START READING PASSAGE

And that, Dear Driller, is what this book is about. You are going to learn some very simple techniques for tracking which customers are more likely to purchase goods or services from you, and then you will learn precisely what to do with this information to increase your sales while cutting your marketing costs.
Because I don’t want to see you down at the Clinic, the line is too long already.
First, we’re going to talk a little bit about customer models – what they are and are not. Then we’ll put a little background in place so you understand the basic objectives and strategy behind High ROI customer data-driven marketing. Next, we’ll take a look at the simplest model of all – Latency – because it is the most intuitive model and often the easiest to implement for those just getting started with customer behavior models. Then it’s on to the Recency and RFM models. Often used in tandem with the Latency model, Recency and RFM are “smarter” than the Latency model but a bit less intuitive.

END READING PASSAGE
START DATA BLOCK

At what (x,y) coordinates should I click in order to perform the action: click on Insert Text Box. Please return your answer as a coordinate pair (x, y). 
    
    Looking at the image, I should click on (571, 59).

END DATA BLOCK

WORK INSTRUCTION 1
Repeat the customer-models passage from "And that, Dear" to "too long already.".
WORK INSTRUCTION 2
In the customer-models passage, which model is called the simplest of all?

EXERCISE OUTPUT 1
And that, Dear Driller, is what this book is about. You are going to learn some very simple techniques for tracking which customers are more likely to purchase goods or services from you, and then you will learn precisely what to do with this information to increase your sales while cutting your marketing costs.
Because I don’t want to see you down at the Clinic, the line is too long already.

EXERCISE OUTPUT 2
Latency